In case of surface irregularities, deep infection cannot be excluded. Compared to other imaging modalities like high-frequency ultrasound, OCT relies on back-scattering of light, thus it is known to be unable to detect morphological change underneath highly scattering tissue such as crusting [4], exemplified in Fig. 2h, showing moderately irregular surface. It is, therefore, possible that deeper parts of the nail and nail bed affected by onychomycosis are not assessable and, therefore, overlooked with OCT. Even though OCT can be applied for rapid diagnosing, it is not able to determine the fungal agent (just as microscopy). Therefore, cultures and/or molecular-based methods are still needed in determining the pathogen and initiate appropriate treatment. It has been demonstrated that confocal microscopy (CLSM) is able to visualize fungal hyphae directly [11] due to the higher resolution, achieving a higher specificity than OCT. On the other hand, OCT has been shown to have a slightly higher sensitivity than CLSM [11], which may be due to the higher penetration depth, especially in endonyx, where the surface is less affected. However, the lack of clear diagnostic criteria in the study may warrant a new comparison of the techniques. Our sample mainly consisted of patients with DLSO reflecting the clinical distribution of onychomycosis subtypes. Thus, the overall frequency distribution may be skewed by the relative overrepresentation of this subtype.

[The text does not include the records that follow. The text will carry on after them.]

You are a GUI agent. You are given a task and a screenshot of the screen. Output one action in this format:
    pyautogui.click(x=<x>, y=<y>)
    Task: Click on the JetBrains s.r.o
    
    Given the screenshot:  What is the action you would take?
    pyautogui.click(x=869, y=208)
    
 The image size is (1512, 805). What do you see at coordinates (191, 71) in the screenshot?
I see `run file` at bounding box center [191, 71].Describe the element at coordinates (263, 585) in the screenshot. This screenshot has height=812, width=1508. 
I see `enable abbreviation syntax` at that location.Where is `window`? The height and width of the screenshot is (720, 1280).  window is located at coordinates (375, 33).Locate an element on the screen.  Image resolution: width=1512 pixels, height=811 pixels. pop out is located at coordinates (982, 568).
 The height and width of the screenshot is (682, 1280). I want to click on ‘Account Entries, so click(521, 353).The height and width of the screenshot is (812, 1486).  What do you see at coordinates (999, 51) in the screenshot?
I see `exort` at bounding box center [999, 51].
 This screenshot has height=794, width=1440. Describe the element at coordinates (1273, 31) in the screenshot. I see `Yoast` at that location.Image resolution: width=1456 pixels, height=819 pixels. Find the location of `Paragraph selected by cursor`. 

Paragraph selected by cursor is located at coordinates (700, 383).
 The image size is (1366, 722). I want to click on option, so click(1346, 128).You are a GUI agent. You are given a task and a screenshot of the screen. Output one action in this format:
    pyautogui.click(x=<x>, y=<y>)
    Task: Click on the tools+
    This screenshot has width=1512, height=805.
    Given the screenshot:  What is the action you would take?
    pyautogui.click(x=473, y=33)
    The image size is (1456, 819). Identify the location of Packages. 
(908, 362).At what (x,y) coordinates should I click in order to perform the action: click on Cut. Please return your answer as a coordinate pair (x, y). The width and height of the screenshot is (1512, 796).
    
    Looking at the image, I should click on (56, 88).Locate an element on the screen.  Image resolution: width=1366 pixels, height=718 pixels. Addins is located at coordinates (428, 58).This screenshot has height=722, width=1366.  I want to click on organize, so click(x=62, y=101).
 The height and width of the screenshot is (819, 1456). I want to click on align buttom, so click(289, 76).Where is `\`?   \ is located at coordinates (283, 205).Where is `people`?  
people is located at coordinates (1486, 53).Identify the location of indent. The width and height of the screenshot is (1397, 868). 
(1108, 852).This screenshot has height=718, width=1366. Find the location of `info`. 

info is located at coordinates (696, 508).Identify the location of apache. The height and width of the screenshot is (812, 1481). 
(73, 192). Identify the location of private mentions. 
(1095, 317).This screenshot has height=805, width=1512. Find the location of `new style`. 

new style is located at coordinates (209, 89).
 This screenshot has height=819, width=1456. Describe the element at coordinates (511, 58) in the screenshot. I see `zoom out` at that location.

In summary, this study presents the findings in OCT morphology in patients with onychomycosis. The suggested terminology is a refinement of previous literature and may contribute in diagnostic accuracy and differential diagnostics of onychomycosis. Though OCT cannot replace genus or species specific identification, it may be a useful assistance tool in performing nail scrapings to obtain representative nail material and may support control of infection eradication. Validation of the suggested terminology and OCT’s usefulness in specimen sampling and treatment assessment is needed.